_WHAT THIS TASK INVOLVES:_ From the records below, copy the lines that include "agent".
═══ INFORMATION PROVIDED
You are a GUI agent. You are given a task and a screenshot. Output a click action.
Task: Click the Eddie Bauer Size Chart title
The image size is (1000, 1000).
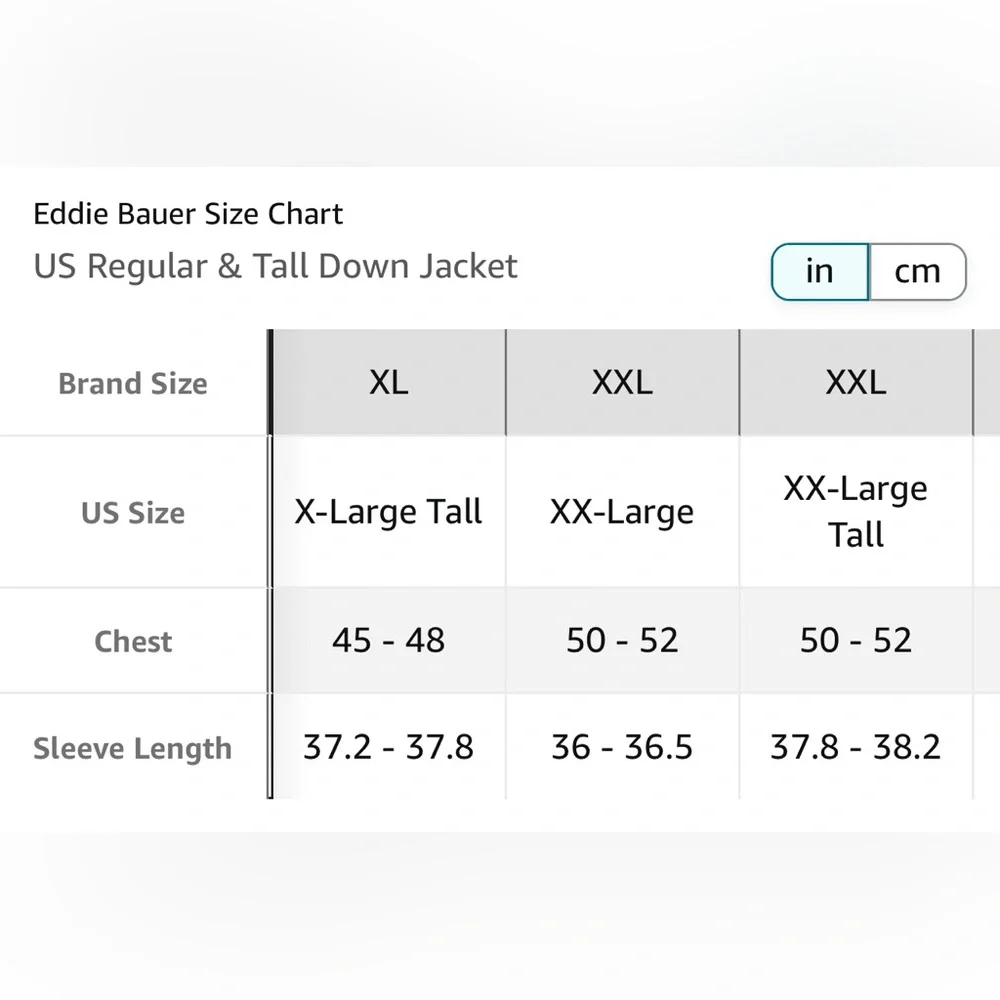click(187, 213)
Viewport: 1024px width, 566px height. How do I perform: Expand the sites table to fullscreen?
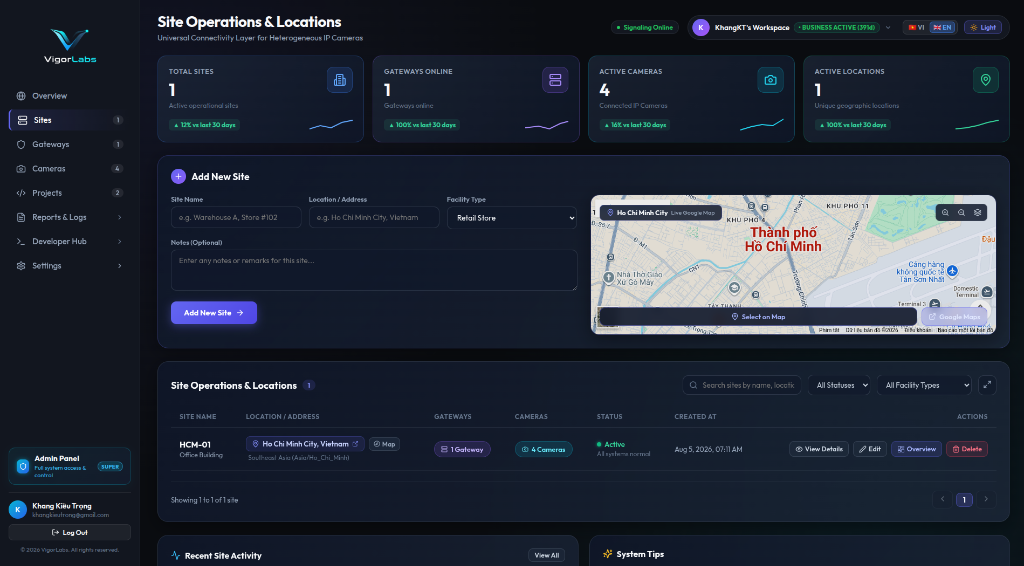click(x=987, y=385)
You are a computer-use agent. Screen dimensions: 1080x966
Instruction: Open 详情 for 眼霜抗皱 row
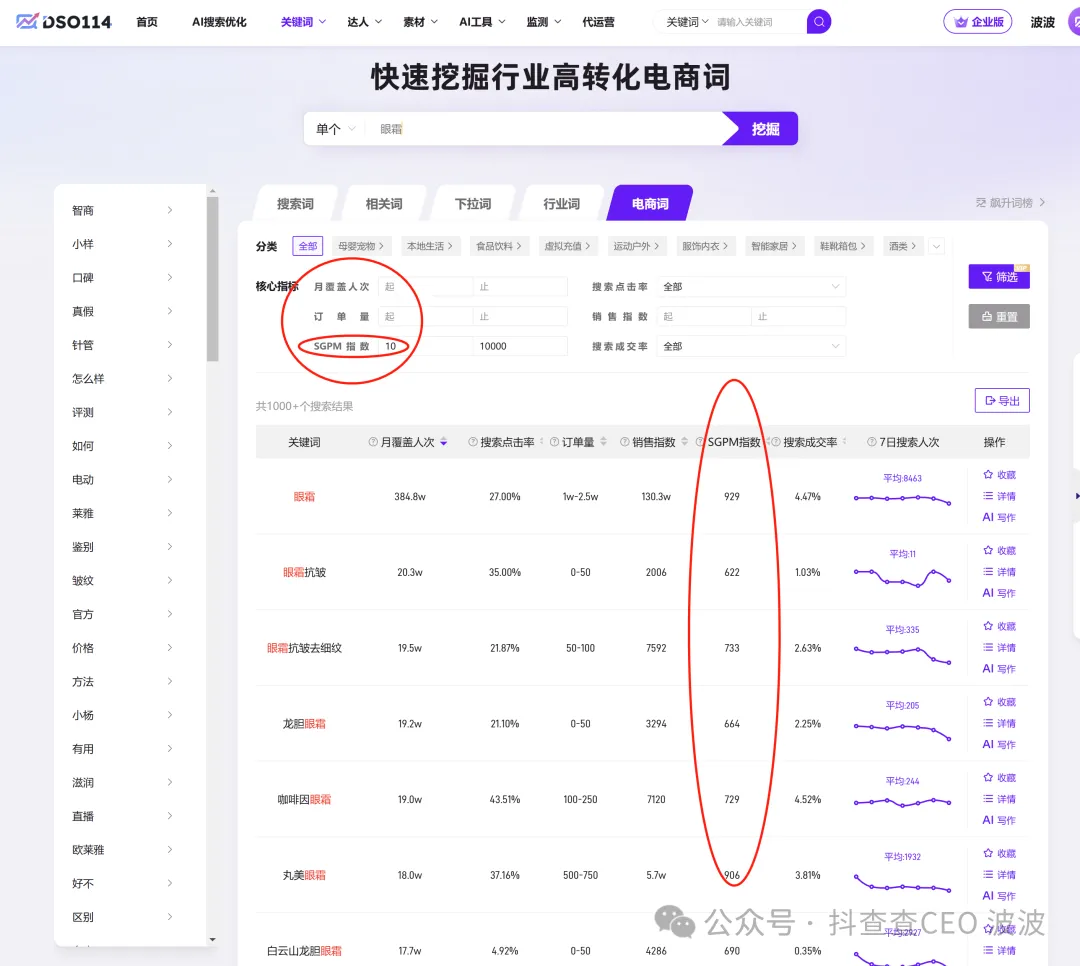(x=999, y=572)
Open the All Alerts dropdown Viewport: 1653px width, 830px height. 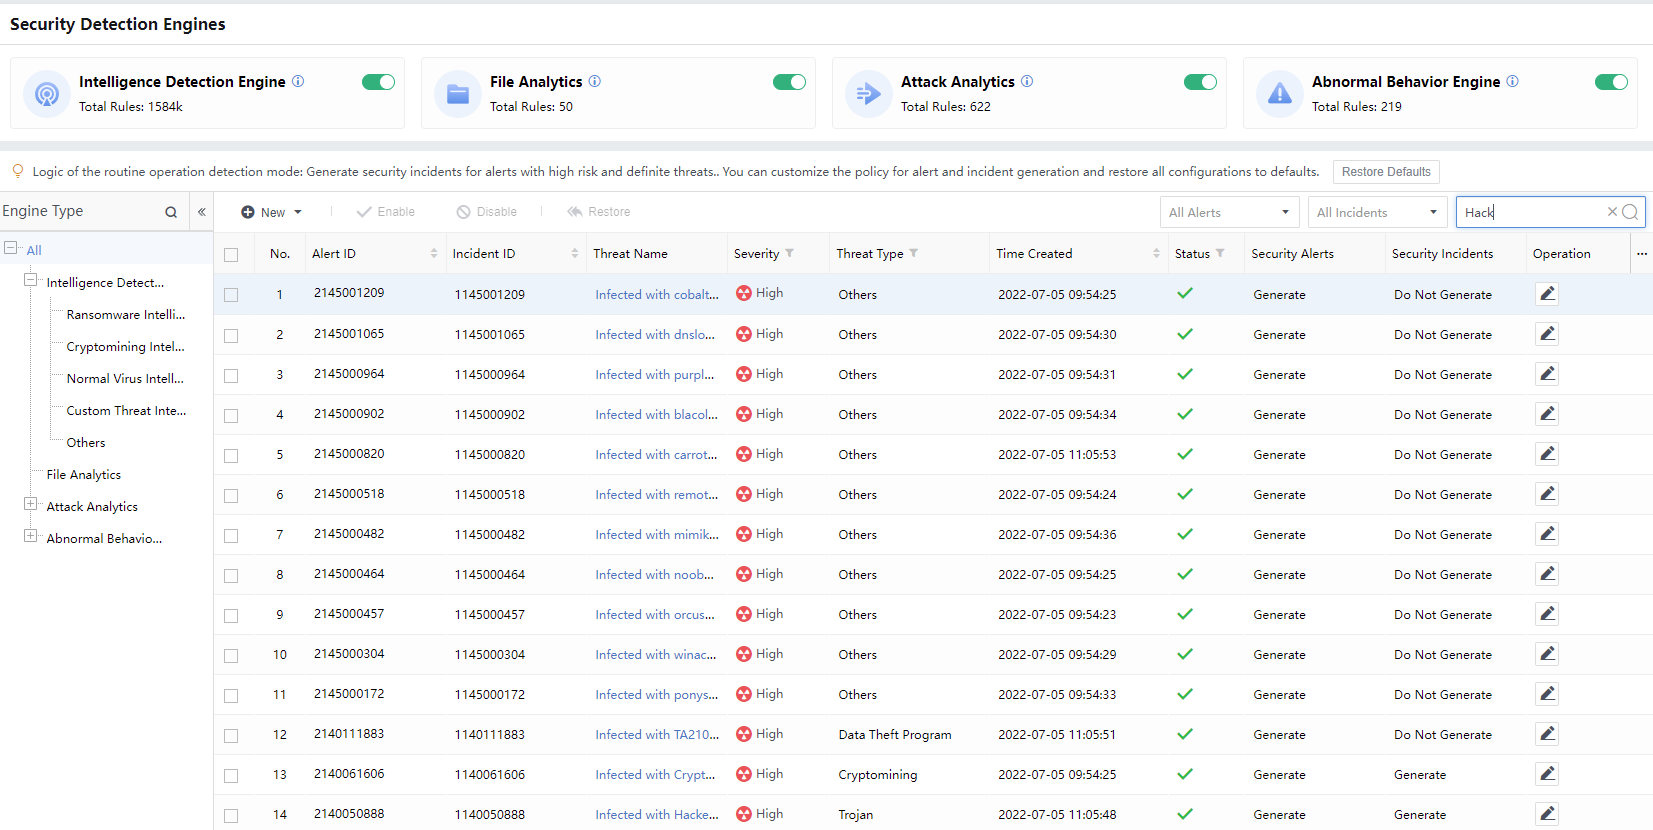(1229, 212)
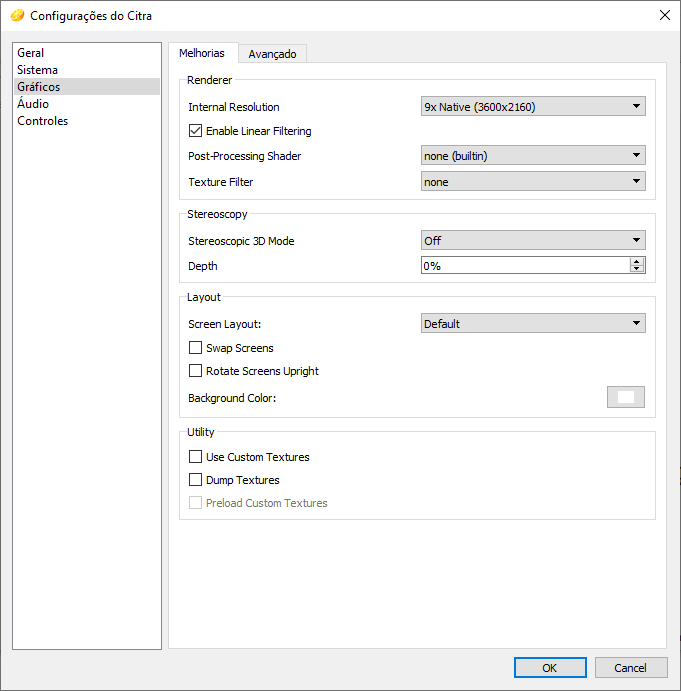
══════
_RESULT OF THE EXERCISE:_
You are a GUI agent. You are given a task and a screenshot. Output a click action.
You are a computer-use agent. Screen dimensions: 1080x966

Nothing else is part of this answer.